(Collected data entries)
=== Begin Enclosure ===
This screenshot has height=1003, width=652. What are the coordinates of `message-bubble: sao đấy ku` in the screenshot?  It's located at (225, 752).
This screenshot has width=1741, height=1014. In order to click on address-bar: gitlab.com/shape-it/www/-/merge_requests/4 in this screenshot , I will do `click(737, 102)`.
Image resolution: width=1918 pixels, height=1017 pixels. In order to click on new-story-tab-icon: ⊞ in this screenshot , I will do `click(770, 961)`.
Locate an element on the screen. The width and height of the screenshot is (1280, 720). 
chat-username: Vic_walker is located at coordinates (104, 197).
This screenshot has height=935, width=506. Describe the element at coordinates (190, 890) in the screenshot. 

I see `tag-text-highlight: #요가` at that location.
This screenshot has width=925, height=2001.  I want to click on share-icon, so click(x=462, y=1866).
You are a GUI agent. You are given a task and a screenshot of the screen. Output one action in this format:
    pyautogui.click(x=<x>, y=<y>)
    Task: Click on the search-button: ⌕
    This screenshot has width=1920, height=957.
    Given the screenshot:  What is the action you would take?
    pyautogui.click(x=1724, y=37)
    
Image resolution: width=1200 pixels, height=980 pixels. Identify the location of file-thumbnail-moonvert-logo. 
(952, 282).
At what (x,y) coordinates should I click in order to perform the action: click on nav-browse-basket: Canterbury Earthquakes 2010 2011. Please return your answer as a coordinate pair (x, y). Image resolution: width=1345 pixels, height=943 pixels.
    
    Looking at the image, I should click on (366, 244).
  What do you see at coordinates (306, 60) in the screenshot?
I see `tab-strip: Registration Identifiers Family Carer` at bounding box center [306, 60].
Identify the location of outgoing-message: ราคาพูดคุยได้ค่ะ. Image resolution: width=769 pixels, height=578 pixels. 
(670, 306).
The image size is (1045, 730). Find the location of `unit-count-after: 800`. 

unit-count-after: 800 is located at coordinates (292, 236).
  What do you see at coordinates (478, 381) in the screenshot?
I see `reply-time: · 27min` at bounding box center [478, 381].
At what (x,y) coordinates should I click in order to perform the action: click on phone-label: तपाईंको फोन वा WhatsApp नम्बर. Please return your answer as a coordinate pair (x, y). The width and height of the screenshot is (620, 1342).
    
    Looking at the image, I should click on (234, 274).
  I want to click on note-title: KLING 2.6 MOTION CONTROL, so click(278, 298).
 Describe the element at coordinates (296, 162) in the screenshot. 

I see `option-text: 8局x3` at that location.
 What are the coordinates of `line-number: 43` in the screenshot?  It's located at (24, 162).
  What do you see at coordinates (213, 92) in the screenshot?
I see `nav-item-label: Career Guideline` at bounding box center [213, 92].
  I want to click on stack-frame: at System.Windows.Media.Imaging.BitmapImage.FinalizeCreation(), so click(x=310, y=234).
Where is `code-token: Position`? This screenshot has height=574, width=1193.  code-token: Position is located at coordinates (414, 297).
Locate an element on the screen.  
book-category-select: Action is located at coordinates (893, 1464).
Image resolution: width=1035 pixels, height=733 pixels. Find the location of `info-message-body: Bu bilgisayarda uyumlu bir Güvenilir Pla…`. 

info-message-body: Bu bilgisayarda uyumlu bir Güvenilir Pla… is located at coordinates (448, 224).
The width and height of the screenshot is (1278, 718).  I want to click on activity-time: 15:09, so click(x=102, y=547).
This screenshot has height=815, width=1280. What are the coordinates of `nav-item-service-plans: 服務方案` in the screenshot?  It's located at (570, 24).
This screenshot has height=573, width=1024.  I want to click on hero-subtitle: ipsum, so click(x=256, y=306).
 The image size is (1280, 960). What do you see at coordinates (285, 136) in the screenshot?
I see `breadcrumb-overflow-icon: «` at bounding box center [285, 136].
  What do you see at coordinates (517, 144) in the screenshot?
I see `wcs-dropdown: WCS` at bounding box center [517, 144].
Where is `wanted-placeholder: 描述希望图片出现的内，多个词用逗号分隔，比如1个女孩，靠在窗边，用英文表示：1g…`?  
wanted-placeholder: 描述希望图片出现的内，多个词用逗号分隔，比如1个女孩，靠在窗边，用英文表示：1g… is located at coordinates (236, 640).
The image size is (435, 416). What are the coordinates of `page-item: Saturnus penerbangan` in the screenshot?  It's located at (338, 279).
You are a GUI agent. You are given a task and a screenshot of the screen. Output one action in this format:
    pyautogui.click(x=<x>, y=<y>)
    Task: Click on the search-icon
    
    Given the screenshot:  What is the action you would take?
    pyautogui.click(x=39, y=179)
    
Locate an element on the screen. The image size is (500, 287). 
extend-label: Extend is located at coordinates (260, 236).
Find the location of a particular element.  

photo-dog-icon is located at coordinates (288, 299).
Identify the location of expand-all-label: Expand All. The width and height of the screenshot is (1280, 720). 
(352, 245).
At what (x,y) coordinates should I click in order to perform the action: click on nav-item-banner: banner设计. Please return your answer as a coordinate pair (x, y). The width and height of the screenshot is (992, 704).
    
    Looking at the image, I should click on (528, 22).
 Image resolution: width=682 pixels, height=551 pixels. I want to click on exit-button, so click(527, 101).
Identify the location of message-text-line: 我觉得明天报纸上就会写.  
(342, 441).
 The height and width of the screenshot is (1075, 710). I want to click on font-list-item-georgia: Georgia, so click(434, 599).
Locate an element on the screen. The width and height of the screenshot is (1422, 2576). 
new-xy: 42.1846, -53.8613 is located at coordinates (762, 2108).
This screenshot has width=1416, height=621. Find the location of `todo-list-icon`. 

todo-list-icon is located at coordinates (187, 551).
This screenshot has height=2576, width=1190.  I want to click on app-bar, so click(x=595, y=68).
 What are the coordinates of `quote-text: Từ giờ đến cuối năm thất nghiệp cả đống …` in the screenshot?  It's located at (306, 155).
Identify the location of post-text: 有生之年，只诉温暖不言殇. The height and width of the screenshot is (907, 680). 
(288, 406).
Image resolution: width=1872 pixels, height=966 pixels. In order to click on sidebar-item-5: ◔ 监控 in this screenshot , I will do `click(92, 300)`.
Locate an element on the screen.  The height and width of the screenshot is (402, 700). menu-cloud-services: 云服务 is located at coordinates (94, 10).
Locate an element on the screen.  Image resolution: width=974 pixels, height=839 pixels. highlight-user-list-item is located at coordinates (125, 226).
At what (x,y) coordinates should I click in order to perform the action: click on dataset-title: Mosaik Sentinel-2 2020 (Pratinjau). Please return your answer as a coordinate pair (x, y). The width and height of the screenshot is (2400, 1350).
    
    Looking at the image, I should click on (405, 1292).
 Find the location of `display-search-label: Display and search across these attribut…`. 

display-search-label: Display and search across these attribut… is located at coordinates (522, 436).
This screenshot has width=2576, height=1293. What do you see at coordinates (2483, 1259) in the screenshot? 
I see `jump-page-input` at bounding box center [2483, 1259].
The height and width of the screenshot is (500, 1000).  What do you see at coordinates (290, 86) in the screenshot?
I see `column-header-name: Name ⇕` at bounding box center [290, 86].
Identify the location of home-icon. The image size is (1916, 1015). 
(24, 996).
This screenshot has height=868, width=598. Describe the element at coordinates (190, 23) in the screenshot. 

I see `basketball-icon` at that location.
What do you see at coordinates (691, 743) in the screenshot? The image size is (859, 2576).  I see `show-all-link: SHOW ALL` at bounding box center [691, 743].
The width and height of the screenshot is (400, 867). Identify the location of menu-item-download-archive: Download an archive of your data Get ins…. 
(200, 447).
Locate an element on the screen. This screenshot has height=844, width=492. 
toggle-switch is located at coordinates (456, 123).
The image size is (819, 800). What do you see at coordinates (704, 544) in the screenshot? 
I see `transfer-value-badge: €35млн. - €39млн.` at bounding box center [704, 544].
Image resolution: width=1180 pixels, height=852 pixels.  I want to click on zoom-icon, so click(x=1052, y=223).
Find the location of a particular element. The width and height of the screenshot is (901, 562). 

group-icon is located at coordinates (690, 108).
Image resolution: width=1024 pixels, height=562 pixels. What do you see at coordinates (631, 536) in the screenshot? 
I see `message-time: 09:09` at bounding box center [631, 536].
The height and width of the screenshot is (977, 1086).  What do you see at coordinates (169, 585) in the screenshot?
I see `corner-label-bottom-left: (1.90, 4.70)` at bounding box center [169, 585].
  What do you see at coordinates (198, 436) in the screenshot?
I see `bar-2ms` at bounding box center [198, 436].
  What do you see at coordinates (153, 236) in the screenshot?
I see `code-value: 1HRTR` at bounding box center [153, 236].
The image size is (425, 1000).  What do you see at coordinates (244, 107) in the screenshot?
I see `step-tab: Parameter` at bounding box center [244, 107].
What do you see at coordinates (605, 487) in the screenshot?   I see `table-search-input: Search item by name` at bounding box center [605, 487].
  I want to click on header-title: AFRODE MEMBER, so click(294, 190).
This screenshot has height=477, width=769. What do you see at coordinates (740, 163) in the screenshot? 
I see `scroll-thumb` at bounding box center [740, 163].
=== End Enclosure ===
Your instructions: Please repeat the items from the line with "Identify the location of message-text-line: 我觉得明天报纸上就会写." up to and including the line with "The height and width of the screenshot is (1075, 710).", word for word.

Response to this task:
Identify the location of message-text-line: 我觉得明天报纸上就会写.  
(342, 441).
 The height and width of the screenshot is (1075, 710). I want to click on font-list-item-georgia: Georgia, so click(434, 599).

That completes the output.